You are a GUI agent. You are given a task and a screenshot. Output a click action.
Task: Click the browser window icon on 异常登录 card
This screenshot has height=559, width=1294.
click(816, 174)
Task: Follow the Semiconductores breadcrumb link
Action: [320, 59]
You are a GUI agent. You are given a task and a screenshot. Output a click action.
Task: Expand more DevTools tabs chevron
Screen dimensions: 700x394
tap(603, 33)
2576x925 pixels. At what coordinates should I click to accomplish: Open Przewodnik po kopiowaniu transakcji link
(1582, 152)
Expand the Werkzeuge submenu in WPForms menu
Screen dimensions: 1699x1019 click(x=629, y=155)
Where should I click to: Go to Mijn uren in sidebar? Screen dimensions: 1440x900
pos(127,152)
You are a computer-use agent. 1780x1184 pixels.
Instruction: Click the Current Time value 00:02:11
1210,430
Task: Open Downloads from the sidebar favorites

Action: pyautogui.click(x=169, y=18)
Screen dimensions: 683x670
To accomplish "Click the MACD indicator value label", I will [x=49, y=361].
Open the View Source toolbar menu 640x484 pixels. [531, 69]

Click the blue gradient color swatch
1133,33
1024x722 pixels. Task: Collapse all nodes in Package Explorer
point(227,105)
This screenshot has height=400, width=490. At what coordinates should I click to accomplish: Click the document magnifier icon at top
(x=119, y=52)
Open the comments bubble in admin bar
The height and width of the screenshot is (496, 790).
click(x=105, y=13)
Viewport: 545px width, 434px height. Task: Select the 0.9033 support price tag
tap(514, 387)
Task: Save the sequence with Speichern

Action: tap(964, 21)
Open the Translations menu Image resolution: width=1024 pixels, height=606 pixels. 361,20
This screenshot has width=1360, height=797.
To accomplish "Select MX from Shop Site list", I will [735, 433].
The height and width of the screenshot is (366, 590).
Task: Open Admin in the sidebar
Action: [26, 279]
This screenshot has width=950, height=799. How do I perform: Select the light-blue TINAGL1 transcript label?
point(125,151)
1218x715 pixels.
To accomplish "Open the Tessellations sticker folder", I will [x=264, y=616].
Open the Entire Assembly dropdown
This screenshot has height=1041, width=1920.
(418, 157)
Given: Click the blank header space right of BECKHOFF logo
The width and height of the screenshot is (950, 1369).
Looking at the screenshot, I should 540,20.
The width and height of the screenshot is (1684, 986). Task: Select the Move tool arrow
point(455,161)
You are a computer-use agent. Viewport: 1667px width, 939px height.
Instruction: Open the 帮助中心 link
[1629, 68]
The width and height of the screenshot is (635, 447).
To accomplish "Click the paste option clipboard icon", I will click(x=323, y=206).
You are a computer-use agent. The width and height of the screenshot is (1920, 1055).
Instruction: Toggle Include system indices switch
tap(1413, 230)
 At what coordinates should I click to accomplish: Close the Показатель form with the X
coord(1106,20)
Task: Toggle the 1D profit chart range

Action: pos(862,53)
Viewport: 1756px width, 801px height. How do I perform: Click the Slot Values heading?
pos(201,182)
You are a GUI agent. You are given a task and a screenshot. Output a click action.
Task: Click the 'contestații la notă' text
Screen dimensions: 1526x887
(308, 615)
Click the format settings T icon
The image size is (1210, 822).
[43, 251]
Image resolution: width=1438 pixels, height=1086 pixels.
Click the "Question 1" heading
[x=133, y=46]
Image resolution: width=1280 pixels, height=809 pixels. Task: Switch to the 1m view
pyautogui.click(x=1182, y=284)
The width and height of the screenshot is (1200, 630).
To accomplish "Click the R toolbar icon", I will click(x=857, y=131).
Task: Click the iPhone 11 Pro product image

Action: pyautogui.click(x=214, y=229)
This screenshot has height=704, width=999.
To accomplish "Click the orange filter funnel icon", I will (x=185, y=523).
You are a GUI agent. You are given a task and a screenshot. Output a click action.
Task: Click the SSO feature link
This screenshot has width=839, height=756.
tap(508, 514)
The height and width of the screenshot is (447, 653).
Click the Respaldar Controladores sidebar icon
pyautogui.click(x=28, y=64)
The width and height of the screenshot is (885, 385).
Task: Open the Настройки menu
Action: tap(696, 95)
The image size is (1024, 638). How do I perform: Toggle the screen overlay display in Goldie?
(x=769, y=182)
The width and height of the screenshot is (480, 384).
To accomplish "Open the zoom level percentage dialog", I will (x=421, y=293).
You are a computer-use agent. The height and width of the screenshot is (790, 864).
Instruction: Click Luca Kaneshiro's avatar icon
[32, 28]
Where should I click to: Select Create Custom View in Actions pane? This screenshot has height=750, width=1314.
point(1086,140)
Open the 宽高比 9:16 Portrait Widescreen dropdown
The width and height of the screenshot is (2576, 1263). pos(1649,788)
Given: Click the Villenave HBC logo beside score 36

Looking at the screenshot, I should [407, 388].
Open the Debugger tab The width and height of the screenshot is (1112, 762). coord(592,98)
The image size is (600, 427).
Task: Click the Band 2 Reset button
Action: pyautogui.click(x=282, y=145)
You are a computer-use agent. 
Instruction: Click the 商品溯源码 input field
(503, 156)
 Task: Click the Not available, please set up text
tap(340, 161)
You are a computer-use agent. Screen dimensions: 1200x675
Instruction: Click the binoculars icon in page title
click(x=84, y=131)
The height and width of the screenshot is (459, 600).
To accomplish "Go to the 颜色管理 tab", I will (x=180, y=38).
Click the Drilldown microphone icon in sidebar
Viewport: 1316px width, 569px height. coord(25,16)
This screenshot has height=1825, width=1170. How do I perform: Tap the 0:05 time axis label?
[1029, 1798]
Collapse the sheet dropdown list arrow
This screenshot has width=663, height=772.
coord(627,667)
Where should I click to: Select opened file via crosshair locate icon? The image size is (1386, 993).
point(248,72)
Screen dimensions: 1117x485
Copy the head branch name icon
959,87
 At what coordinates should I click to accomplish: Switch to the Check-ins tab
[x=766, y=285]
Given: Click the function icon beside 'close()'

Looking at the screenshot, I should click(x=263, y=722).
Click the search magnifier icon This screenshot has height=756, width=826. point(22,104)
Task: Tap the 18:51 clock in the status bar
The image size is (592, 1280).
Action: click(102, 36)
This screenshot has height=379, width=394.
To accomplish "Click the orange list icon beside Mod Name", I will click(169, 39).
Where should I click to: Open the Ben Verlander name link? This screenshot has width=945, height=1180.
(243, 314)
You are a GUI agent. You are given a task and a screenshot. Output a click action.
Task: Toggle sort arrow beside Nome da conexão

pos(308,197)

[Task to complete]: Copy only the lines in the listing that contain "computer".

[Task answer]:
You are a computer-use agent. 1780x1184 pixels.
You are a computer-use agent. Viewport: 1667px width, 939px height.
You are a computer-use agent. The width and height of the screenshot is (1920, 1055).
You are a computer-use agent. The height and width of the screenshot is (790, 864).
You are a computer-use agent. 
You are a computer-use agent. Screen dimensions: 1200x675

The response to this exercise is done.